Benden size bir tavsiye, ''cahil''lerle tartışmaya girmeyin, zira onlar utanmazlıkları ve yüzsüzlükleri nedeniyle her sözü söylemeye muktedir görürler kendilerini, ne yaparlarsa yapsın yüzleri kızarmaz. Çirkefleşmek onlar için gündelik bir mevzudan öteye gitmez. Siz kibarlığınızı, saygınızı elden bırakmadan konuşur durursunuz. Oysa dediklerinizin bir kelimesi yerini bulmuş mudur acaba? Tartışılır.. O yüzden siz siz olun sayılı nefesinizi bu boş insanlar için tüketmeyin, yazıktır, günahtır. Çünkü çabanıza değmeyecek kadar aşmıştır onların cahillikleri, körlükleri. Onları ne değiştirebilirsiniz ve ikna edebilirsiniz. Uğraştıkça kendinizden verirsiniz. Çaba, emek, zaman, nefes.. enerjinizi değecek insanlara harcayın.

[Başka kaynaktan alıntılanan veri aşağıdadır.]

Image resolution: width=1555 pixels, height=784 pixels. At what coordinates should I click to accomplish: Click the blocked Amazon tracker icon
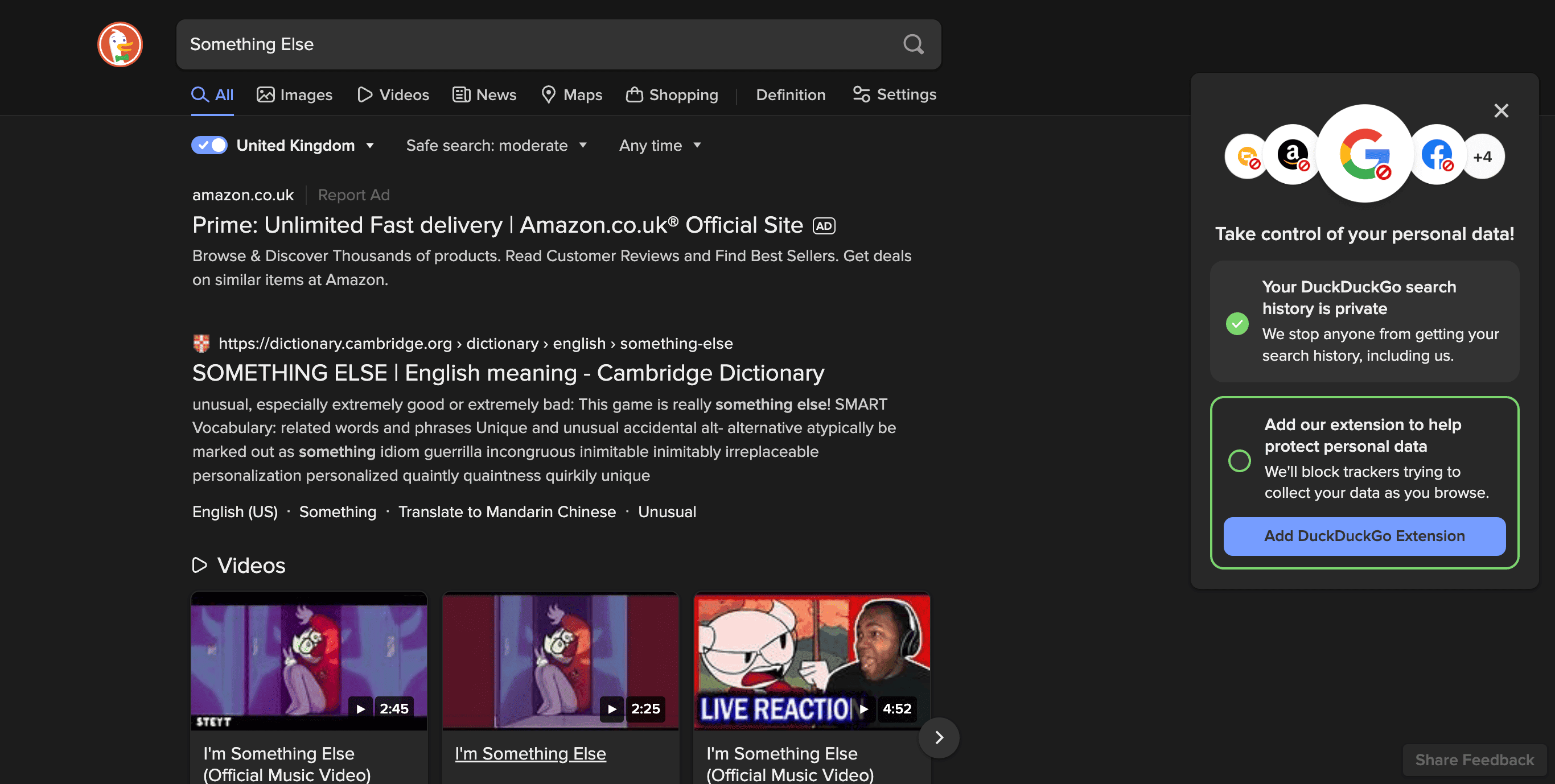tap(1292, 155)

Ben çok uğraştım ama artık bıraktım. Kimse çabama layık olamadı bu zamana kadar. Sanmıyorum ki bundan sonra da olabilen biri çıksın.. ama bir dakika, Rabia hariç. O benim kardeşim, can dostum.. ''entim'' tanışmamız çok ilginç, bir o kadar da romanvari oldu. Bir ara anlatırım. Daha önemli şeyler oluyor hayatımda bu sıralar. Bunların hepsi belki de şuan beni bile tanımayan babamın o şirketi kurması yüzünden başımıza geldi.. geliyor ve eminim gelecek. Bu belaların nardı arkası kesilmeyecek..

MART 1997

Babam annemin vefatının ardından geçirdiği rahatsızlıklar nedeniyle epey sıkıntı çekti. Sürekli kan değerleri düşüyor, fenalaşıyordu. Askeriyede daha fazla çalışması mümkün olmadı ve onbeş sene üst rütbeli asker olarak hizmet verdiği Türk Silahlı Kuvvetleri'nden mağlulen emekli oldu. Boş durmayı sevmeyen bir insandı babam. Boş duranı Allah sevmez derdi. Her anını dolu, verimli geçirmeye çalışırdı. Emekliliğinden sonraki bir ayını evde geçirdi. Bu onun için epey yıpratıcı bir süreçti. İşsiz değildi, çalışmasına ihtiyaç yoktu, aç değildik, açıkta değildik ama kendini çalışmak zorunda hissediyordu. O bir ay boyunca ne yapacağını düşündü. Bir işe girip çalışmak benim düşünceme göre, ona zor gelmişti. Otuz üç yaşındaydı, çok yaşlı sayılmazdı ancak bir patrondan emir almak düşüncesi TSK'dan sonra ona ağır gelmiş olmalıydı ki kendi işini kurmaya karar verdi. Hangi sektörde, ne üzerine bir iş olacağı için de epey araştırma yaptı. Rahmetli annemle evlenmeden önce üniversite okumuş, geç denilebilecek bir yaşta. Dış ticaret bölümünü bitirmiş. İthalat ihracat üzerine kurulmuş şirketlere danışmanlık hizmeti veriyor. Başlangıçta elbette kimse onu tanımıyordu. Oldukça yabancı olduğu bir alandı. Ancak çalışkanlığı, iş bitirici özelliği ve azmiyle işleri kısa zamanda yoluna koydu ve birkaç yıl içinde sektörde nerdeyse ileri gelen şirketler arasına girdi. Yerli ve yabancı şirketler babamı tercih ediyordu çünkü babam her işi en iyi şekilde yapmak isterdi. Mükemmeliyetçiliğinin en işe yaradığı alan da buydu galiba.. Girdiği her işten alnının akıyla çıkardı. Yabancı şirketlere de Türkiye'deki bağlantıları konusunda danışmanlık yaptığı için sürekli yurtdışına gidiyordu ve her gittiği yerde bana da hediyeler getirirdi. Bazen çikolata, bazen kıyafet, bazen kitap, bazen çeşitli kartpostallar.. En çok İtalya'ya giderdi. Anlata anlata bitiremezdi. Öyle merak ederdim ki ben de çok gitmek isterdim onunla ama beni götürmezdi çünkü yaşım küçüktü, babamın orada benimle ilgilenecek vakti yoktu. Halam ya da babaannem de dil bilmedikleri için Türkiye'den dışarı çıkmak istemezlerdi, o nedenle maalesef hiç gidemedim babamla.. Hep bunun ''keşke''sini çınlattım kalbimde ama yapabilecek bir şey yoktu, o zaman şartlar öyleydi. Şimdi olsa yine gidemezdim. Kısmet..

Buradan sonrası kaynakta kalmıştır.